DSS install in NAS

Hello,
We are currently running Dataiku version 13.1.4 on RHEL 8.4 and 8.10.
To enable high availability (HA), we are planning to use a NAS-based setup, targeting either an active-active or active-standby architecture.
Currently, we operate a dual-node environment where, in the event of a failure on the active node, the standby node is brought up using rsync
.
If anyone has experience implementing HA using NAS in a Dataiku environment, we would appreciate it if you could share your setup or lessons learned.
We are particularly interested in any issues or limitations you may have encountered when using NAS in this kind of setup.
We are aware that Dataiku does not recommend installing on NFS or EFS, but from our understanding, that limitation refers to using those file systems directly. Since NAS is more about connected storage rather than the underlying file system, we believe this setup might still be viable — and would like to confirm.
Reference:
Thank you in advance!
Operating system used: rhel 8.4
Operating system used: rhel 8.4
Answers
-
Turribeach Dataiku DSS Core Designer, Neuron, Dataiku DSS Adv Designer, Registered, Neuron 2023, Circle Member Posts: 2,590 Neuron
It goes beyond a recommendation. The page you linked says clearly you should NOT do it. Therefore DO NOT install in a NAS.

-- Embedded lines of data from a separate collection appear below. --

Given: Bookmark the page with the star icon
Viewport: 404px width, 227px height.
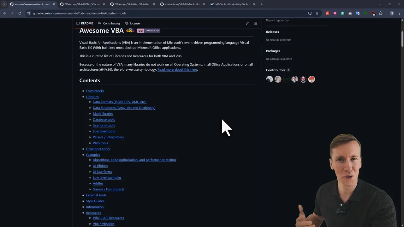Looking at the screenshot, I should point(317,13).
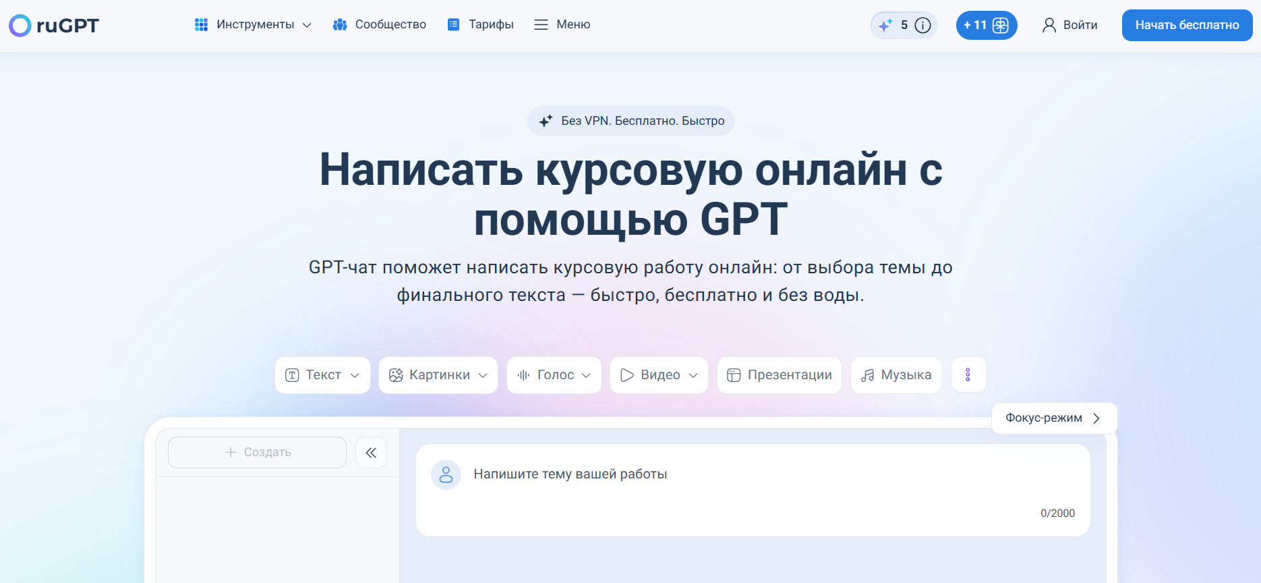This screenshot has height=583, width=1261.
Task: Expand the Картинки dropdown
Action: point(438,374)
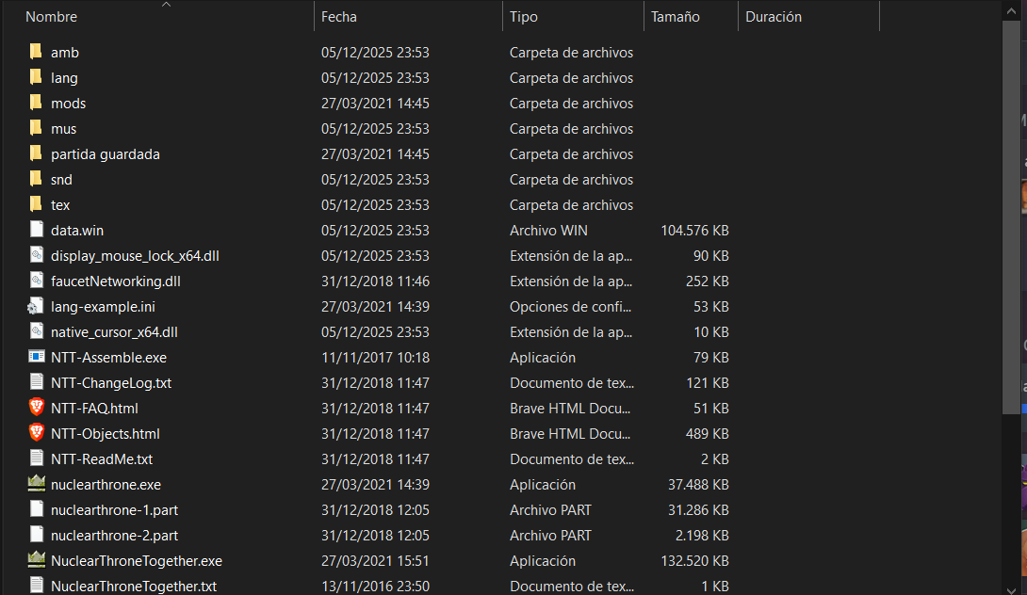The width and height of the screenshot is (1027, 595).
Task: Click the Duración column header
Action: tap(774, 17)
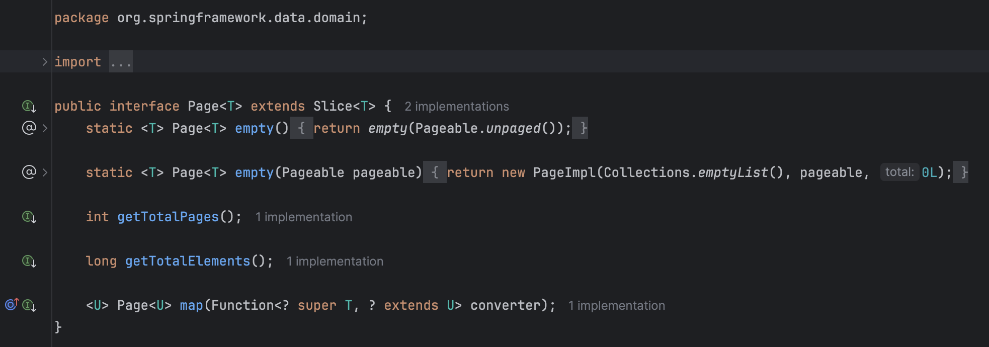This screenshot has height=347, width=989.
Task: Click the PageImpl constructor call
Action: click(x=564, y=172)
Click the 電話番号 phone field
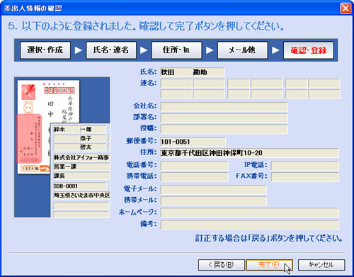Viewport: 354px width, 277px height. point(194,166)
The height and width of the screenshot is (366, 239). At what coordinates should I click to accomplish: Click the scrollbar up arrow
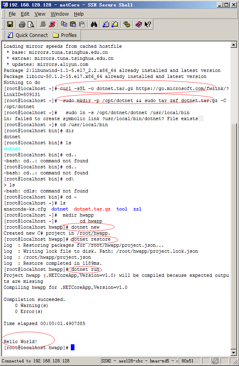pyautogui.click(x=234, y=45)
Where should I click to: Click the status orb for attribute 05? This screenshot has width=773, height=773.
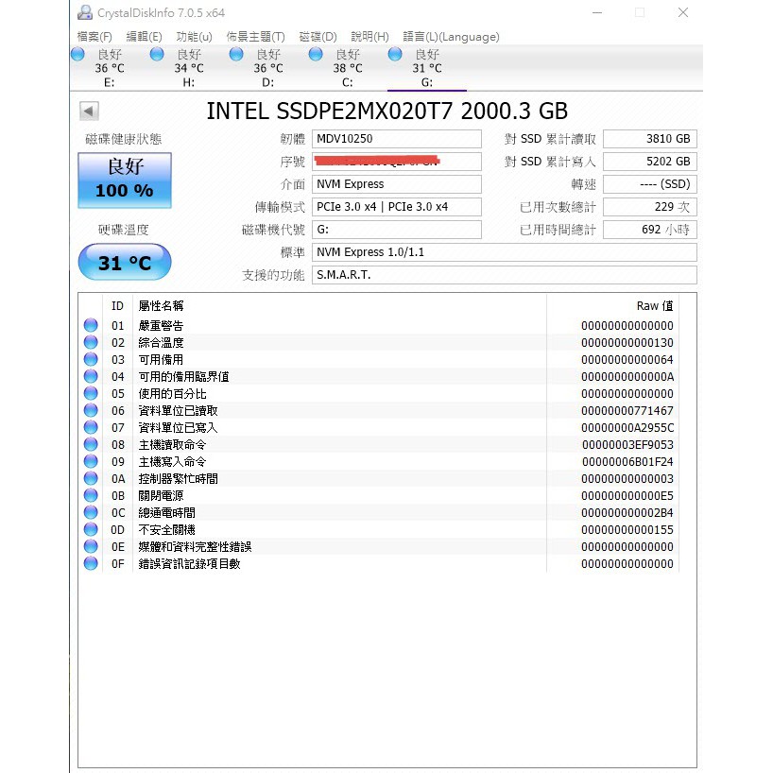[x=91, y=393]
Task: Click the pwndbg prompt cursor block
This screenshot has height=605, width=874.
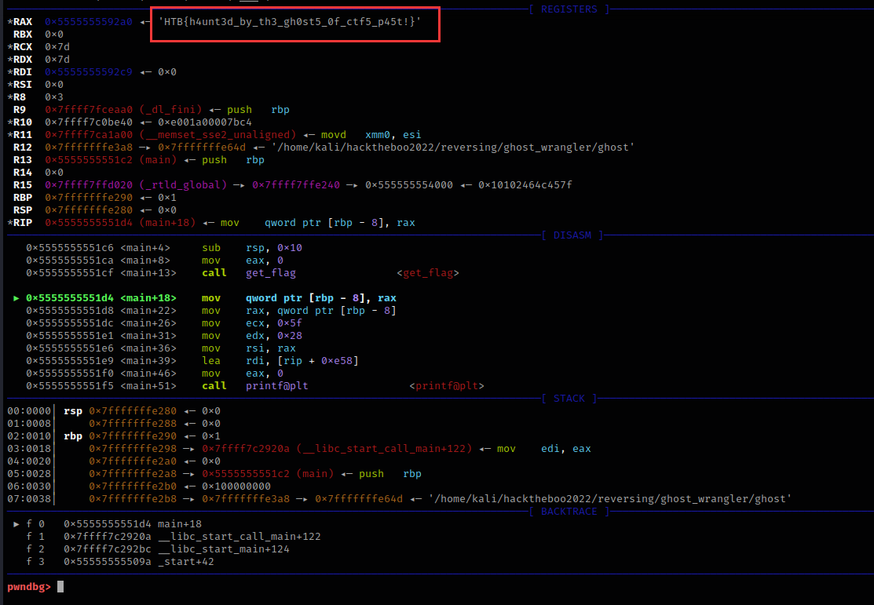Action: 60,586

Each Dataiku node has a different strategy for resilience. For the Designer node you can achieve some resilience using disk snapshots from your cloud vendor. But do note that those snapshots need to match a backup of the Dataiku internal runtime database (which for a larger Designer node will need to be moved to an external PGSQL instance) and a backup of all your data sources AT THE SAME time. Furthermore more to get a consistent snapshot you should also stop Dataiku. In practice this means that it’s almost impossible to get a full consistent snapshot without shutting down Dataiku and waiting few hours for backups to run on all your data layers, some of which you may not have control of. So the best you could do is to take live snapshots of the Dataiku DATA_DIR disk and accept you will have some inconsistencies if you decide to restore Dataiku from a snapshot.For the Automation node it’s simpler to have HA as you could have a complete replica of your Automation node and deploy to it in parallel just disabling scenarios instance wide to prevent dual running.

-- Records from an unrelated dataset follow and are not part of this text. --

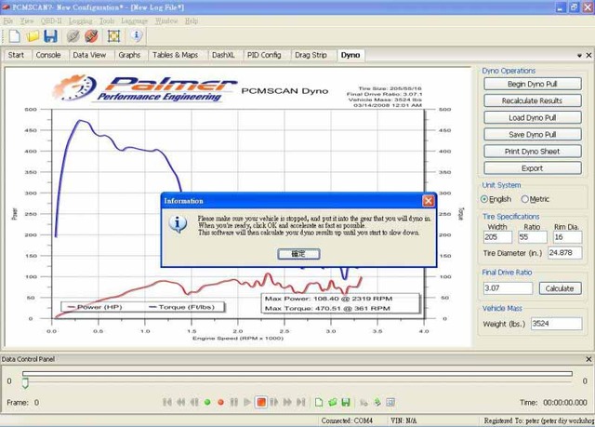Click the blue info icon in toolbar
Screen dimensions: 595x427
click(137, 36)
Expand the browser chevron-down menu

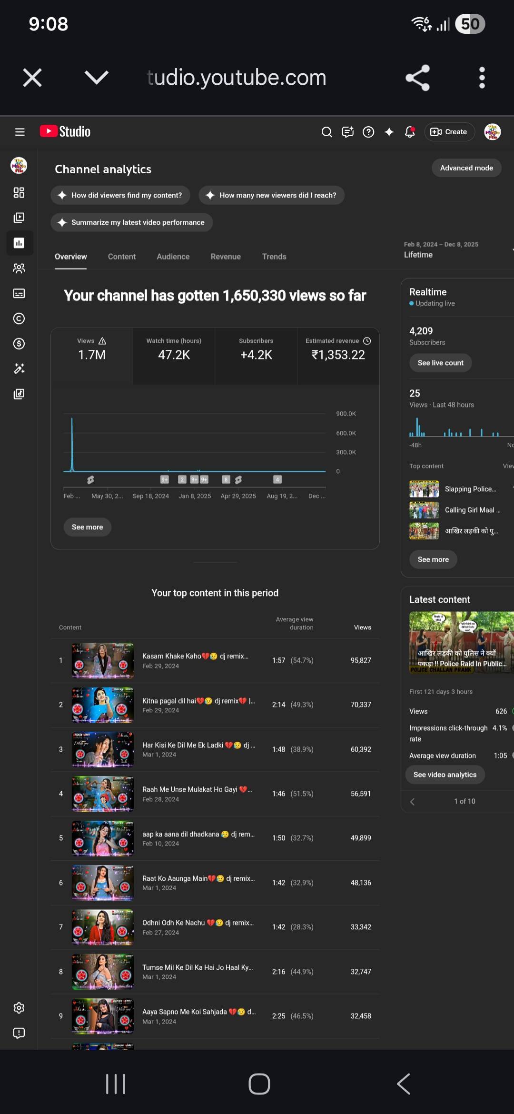[97, 78]
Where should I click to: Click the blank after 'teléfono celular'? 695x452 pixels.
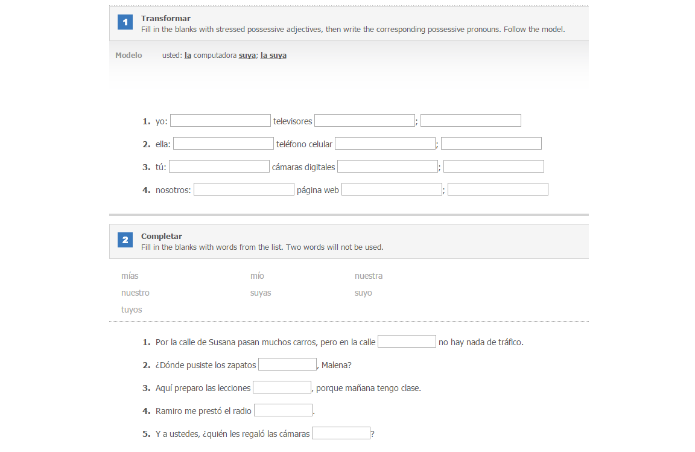(385, 144)
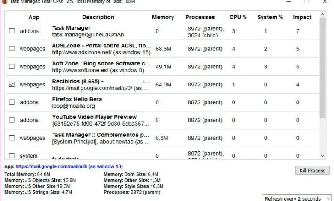Open the mail.google.com app link
Viewport: 334px width, 201px height.
[69, 166]
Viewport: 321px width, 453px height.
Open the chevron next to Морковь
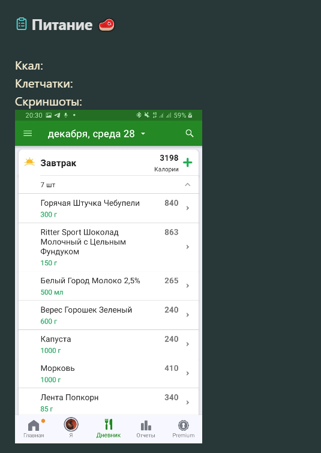pos(188,373)
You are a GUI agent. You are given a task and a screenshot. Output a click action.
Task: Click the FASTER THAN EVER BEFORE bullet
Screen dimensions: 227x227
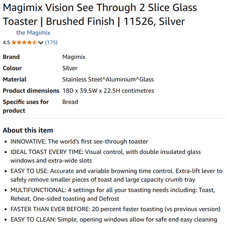click(x=115, y=209)
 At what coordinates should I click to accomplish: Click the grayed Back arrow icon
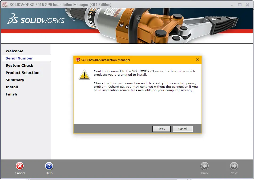205,166
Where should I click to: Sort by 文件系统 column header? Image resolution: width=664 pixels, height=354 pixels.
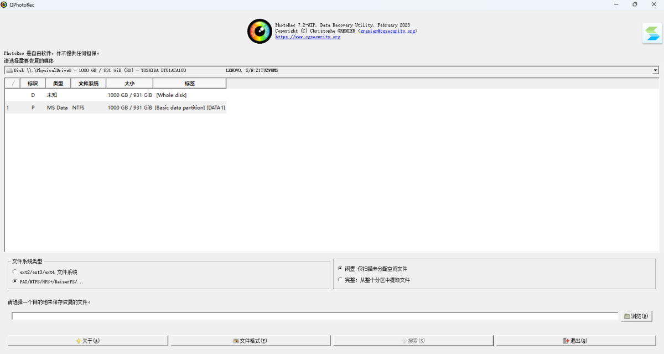point(89,84)
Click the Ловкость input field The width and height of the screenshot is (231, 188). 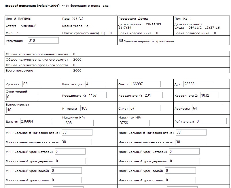(207, 108)
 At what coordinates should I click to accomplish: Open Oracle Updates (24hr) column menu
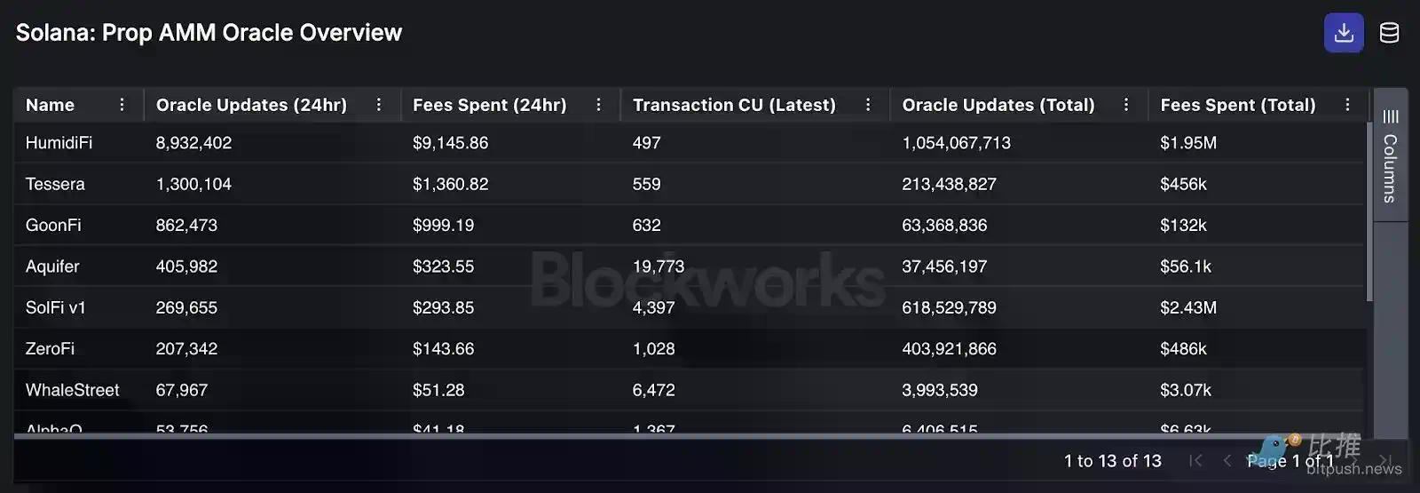click(379, 105)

Finally the API node, if you end up using it, supports deploying API services in HA mode in Kubernetes.
-
I’m posting this question after reviewing the official Dataiku documentation and the following community thread:
🔗From what I saw, the limitations mentioned are specifically about NFS and EFS — I couldn’t find any clear restriction regarding the use of NAS itself.
-
Turribeach Dataiku DSS Core Designer, Neuron, Dataiku DSS Adv Designer, Registered, Neuron 2023, Circle Member Posts: 2,590 Neuron
What Dataiku needs for its DATA_DIR is a high performance local storage (aka local SSDs). That performance can not be achieved with a NAS no matter how good your NAS is. So you should drop this NAS idea really.
-
Hello,
I have a question regarding NAS storage.
Is NAS required to use HDDs only, or is it possible to use SSDs as well?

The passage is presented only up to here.